**PROVIDED DATA:**
━━━

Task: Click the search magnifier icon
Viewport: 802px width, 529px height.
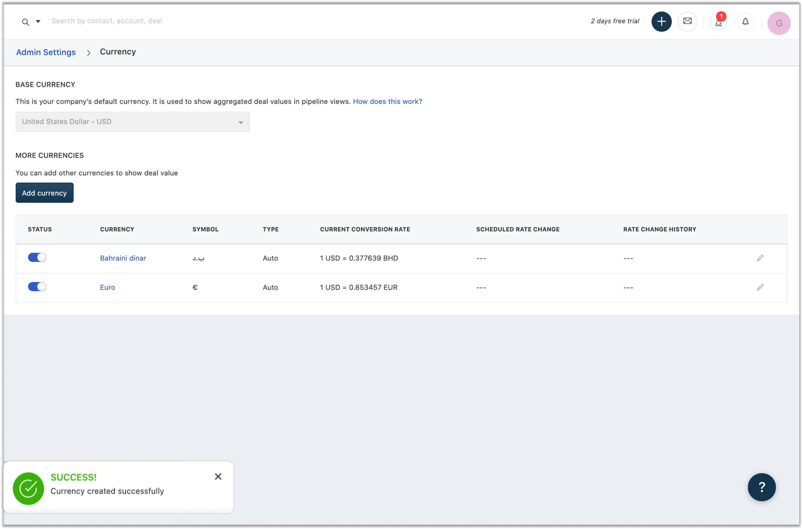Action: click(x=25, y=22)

━━━

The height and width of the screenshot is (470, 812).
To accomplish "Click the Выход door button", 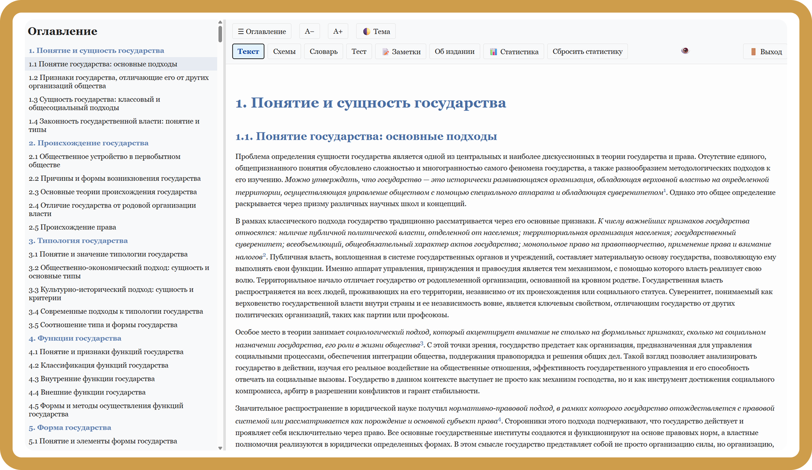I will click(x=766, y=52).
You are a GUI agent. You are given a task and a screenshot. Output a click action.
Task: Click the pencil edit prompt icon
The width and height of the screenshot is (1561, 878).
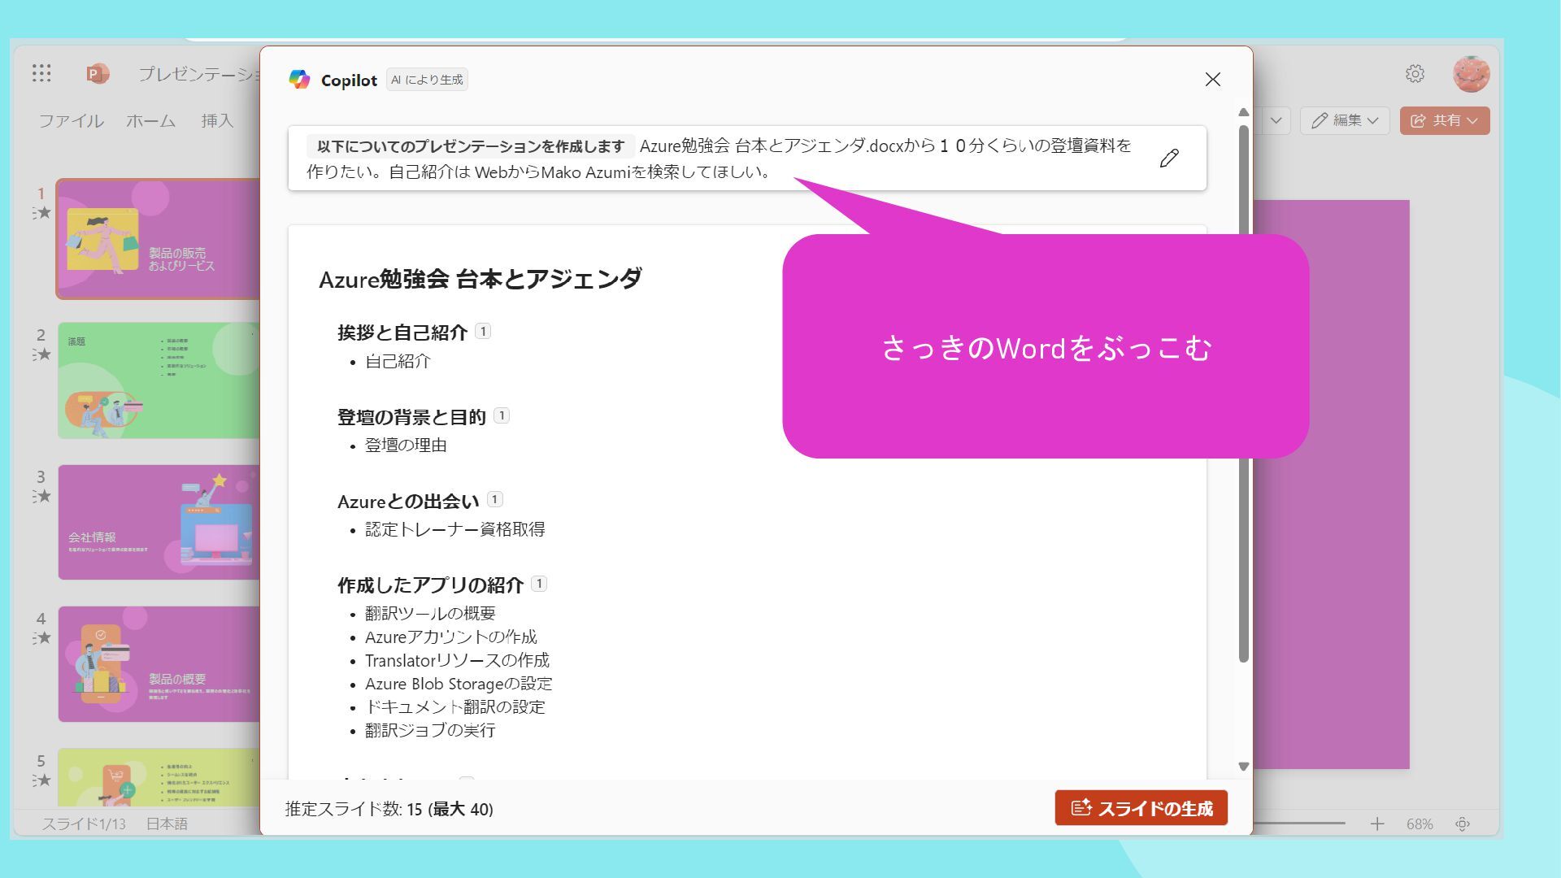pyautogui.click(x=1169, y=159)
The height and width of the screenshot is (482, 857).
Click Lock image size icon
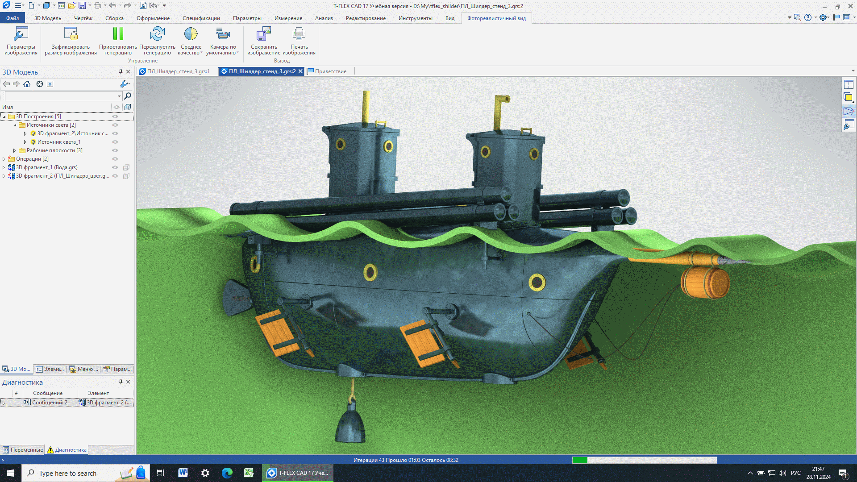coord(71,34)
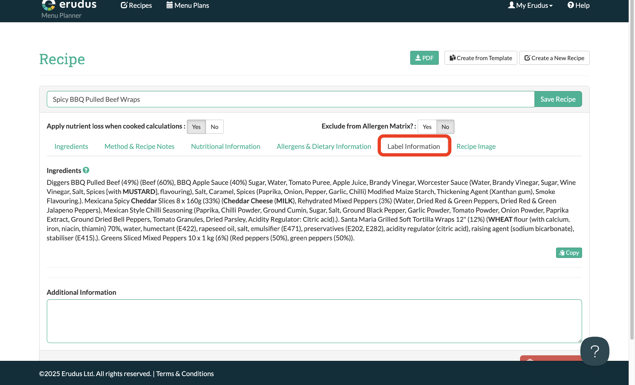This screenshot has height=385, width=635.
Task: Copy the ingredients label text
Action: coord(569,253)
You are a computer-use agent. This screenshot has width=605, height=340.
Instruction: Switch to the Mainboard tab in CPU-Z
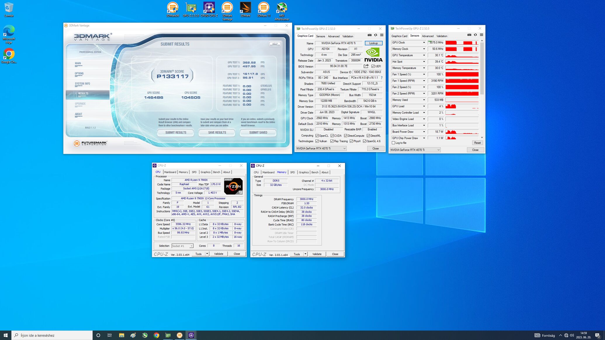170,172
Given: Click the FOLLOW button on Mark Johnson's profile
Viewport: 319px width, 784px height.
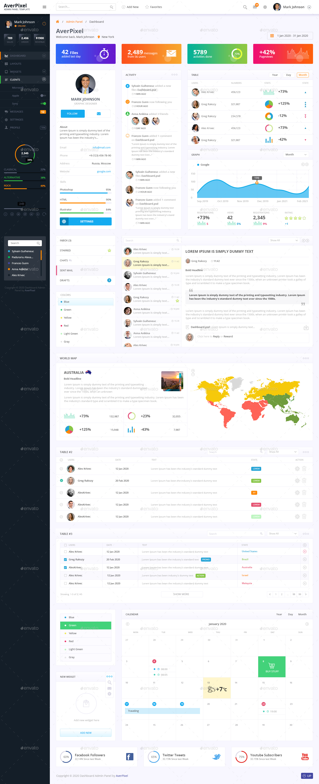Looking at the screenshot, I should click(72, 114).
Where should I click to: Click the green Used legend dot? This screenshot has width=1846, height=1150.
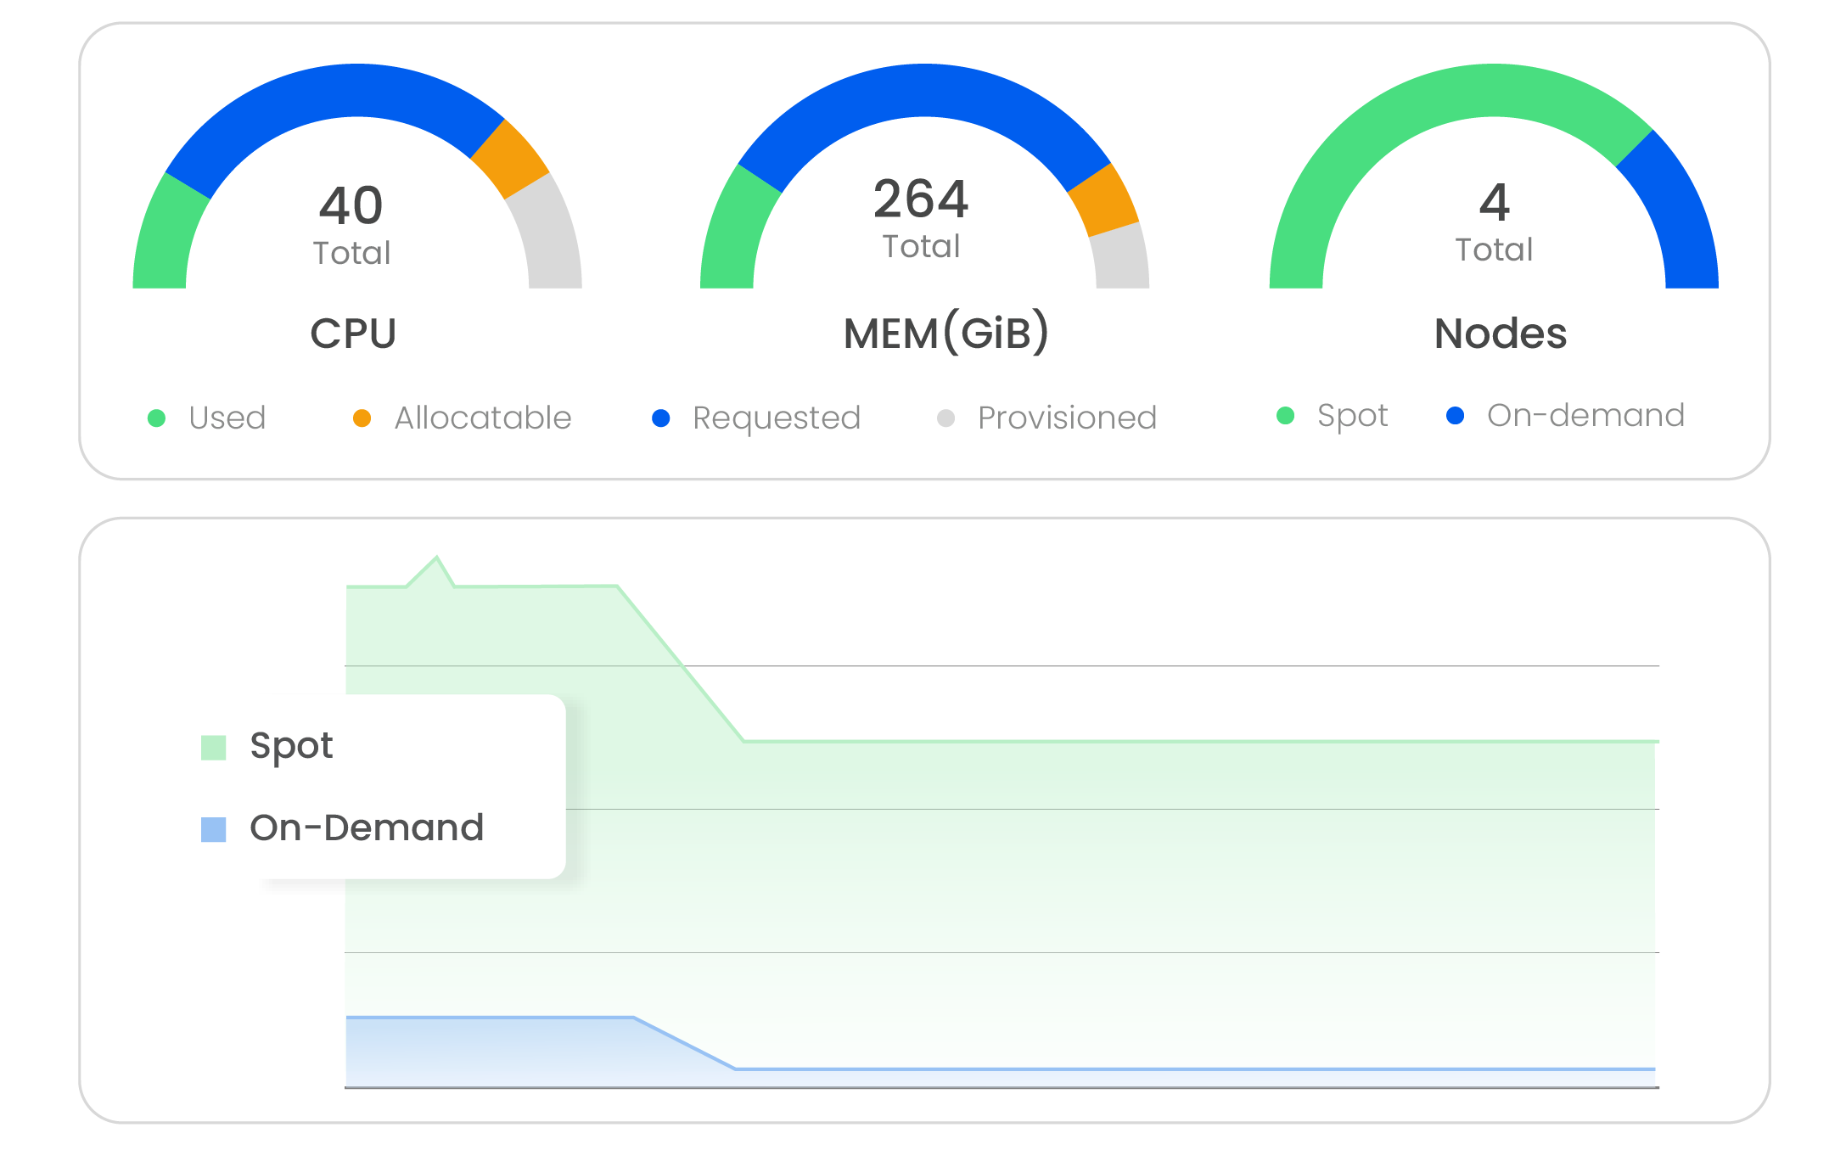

━━━

**ACTIVITY:** State how many lines in the listing contain the word "agent", and write nothing besides that number.

**EXERCISE OUTPUT:** 2